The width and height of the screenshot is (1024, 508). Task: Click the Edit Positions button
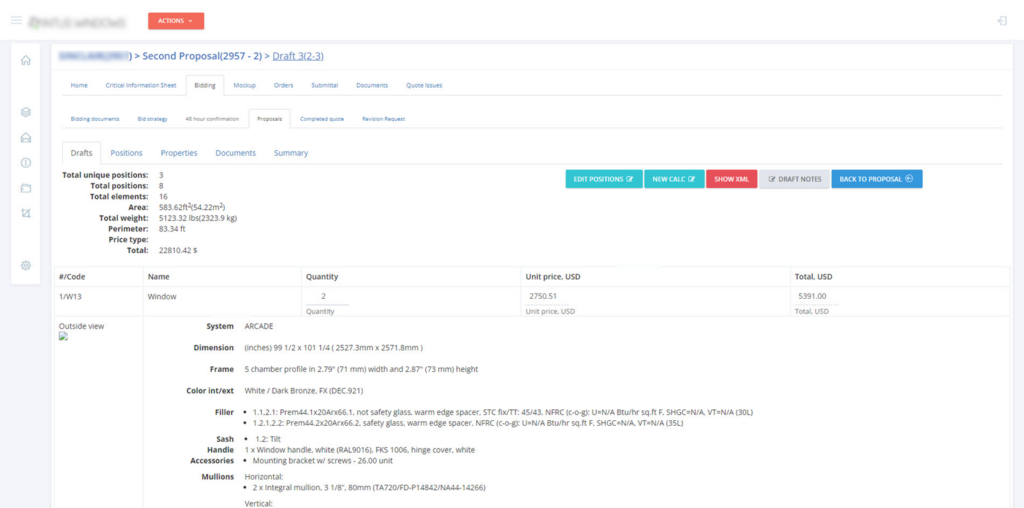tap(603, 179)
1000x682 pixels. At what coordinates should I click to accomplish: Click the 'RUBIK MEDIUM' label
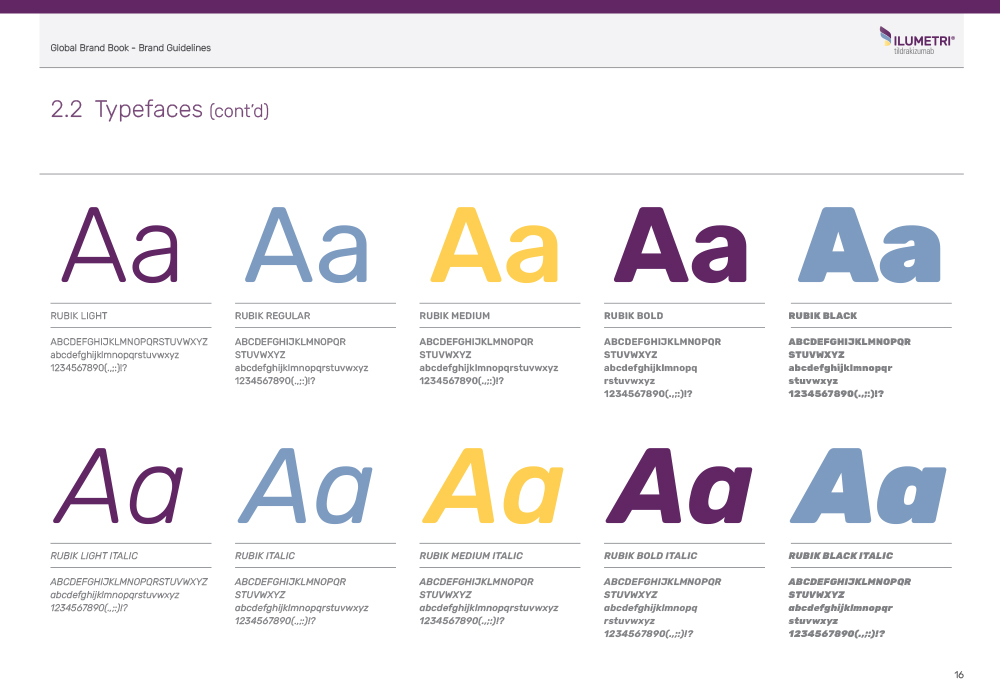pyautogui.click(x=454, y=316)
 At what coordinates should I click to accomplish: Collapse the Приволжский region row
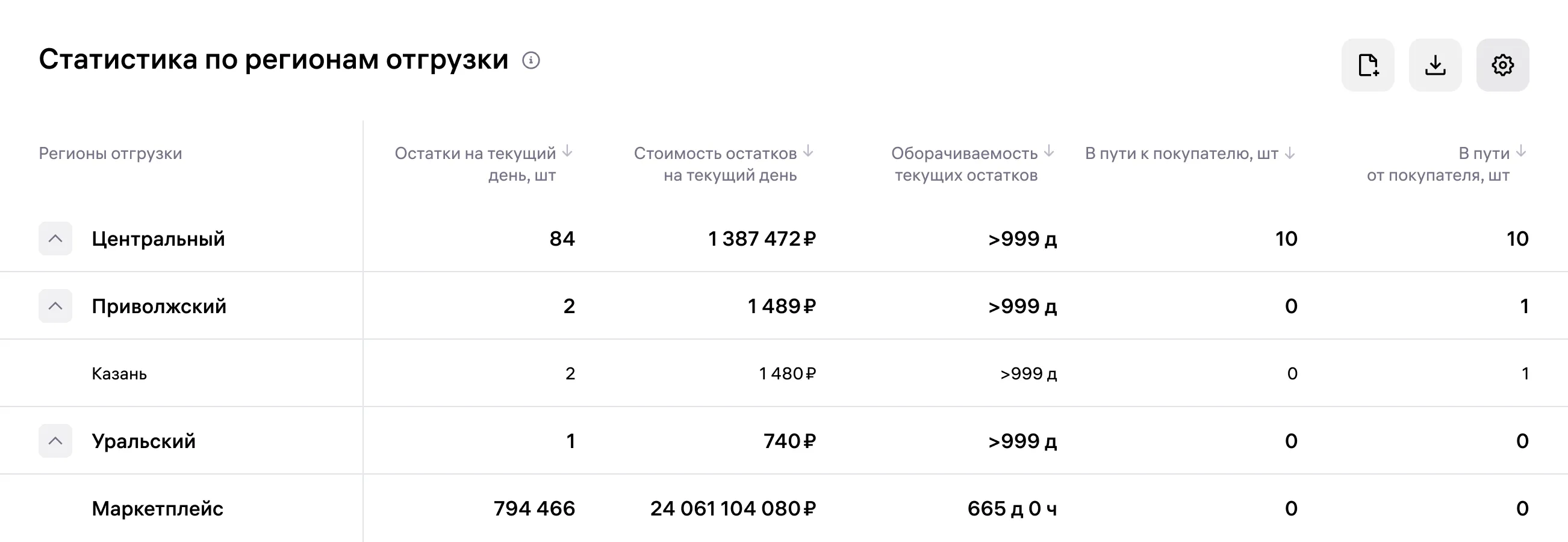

○ ○ ○

### To be done
Present every one of the records above as a numbered list, skipping any blank lines and leaving the pictures out.

### Result
1. The width and height of the screenshot is (1024, 508). Task: Click the Edit Positions button
2. tap(603, 179)
3. 1000x682 pixels. At what coordinates should I click to accomplish: Click the 'RUBIK MEDIUM' label
4. pyautogui.click(x=454, y=316)
5.  At what coordinates should I click to accomplish: Collapse the Приволжский region row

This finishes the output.